Buying hyperlocal isn’t always feasible (or budget-friendly), though, so another strategy is to give preference to items grown in the United States, Dennett says. Major supermarkets, including Walmart and Safeway, also source locally grown food, though their definitions of local can vary. Walmart, for example, defines local as food grown and sold in the same state.
The U.S. supply chain generally has fewer opportunities for fraud than imports. And even genuinely organic foods from outside the U.S. can become tainted at entry ports if customs inspectors detect pests in the shipment.
“Organic food that comes into this country could get fumigated with pesticides and therefore no longer meet the organic definition,” Dennett says.
A recent audit by the USDA Inspector General found that organic produce is sometimes treated with substances prohibited by the USDA National Organic Program when it arrives at U.S. ports, but is still sold to consumers as organic.
Take a look at the country of origin.
Avoiding imported foods altogether isn’t realistic, especially if you fancy organic bananas, coffee, avocados or olive oil, which are among the top organic imports in the United States, according to USDA reports.
Rather than fully relying on USDA labeling, which is fraught with problems, do a little research and use your own judgment about the trustworthiness of the country of origin, says Peter Laufer, author of “Organic: A Journalist’s Quest to Discover the Truth Behind Food Labeling.”

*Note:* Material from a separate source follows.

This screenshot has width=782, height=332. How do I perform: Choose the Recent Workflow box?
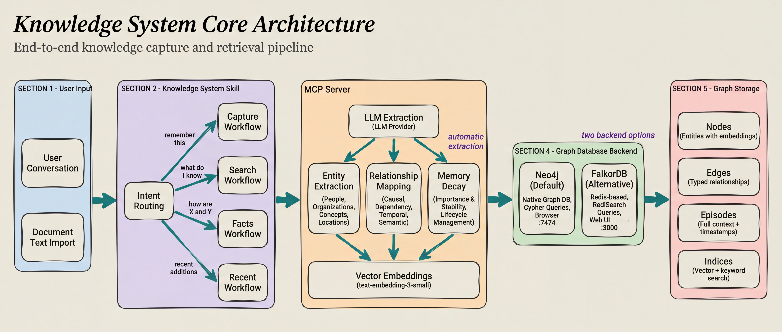pos(243,282)
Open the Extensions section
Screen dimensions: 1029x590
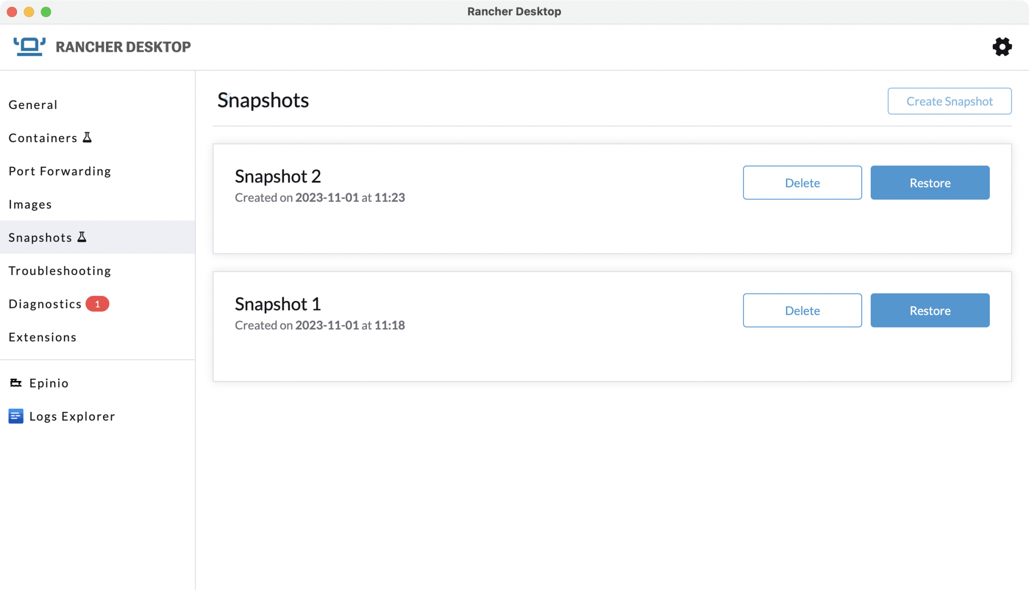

As an example, Laufer keeps the bag from a package of organic frozen berries purchased at Walmart stapled to the wall of his office at the University of Oregon, where he teaches journalism.
“It’s got the USDA organic stamp on it, and in the fine print it says ‘Product of Serbia and Argentina.’” Laufer says. “You are in such a never-never land with that.”
“You’ve got three types of berries from two places of origin. If you wanted for some reason to check that, you don’t have a chance,” he adds. “Are you going to separate the strawberries that came from Serbia from the strawberries that came from Argentina?”
But shoppers can’t single out a single nation and say “avoid wheat from this country or whatever,” says the Environmental Working Group’s Lunder. Even in countries like Costa Rica, the source of fake organics discovered by the USDA, there are growers going to great effort and expense to produce legitimate organic foods for export to the United States.
Since there is no single and authoritative resource to learn which countries have questionable organic certification, the burden falls on consumers. The best you can do is arm yourself with information and put your money toward the food and growers you deem most trustworthy.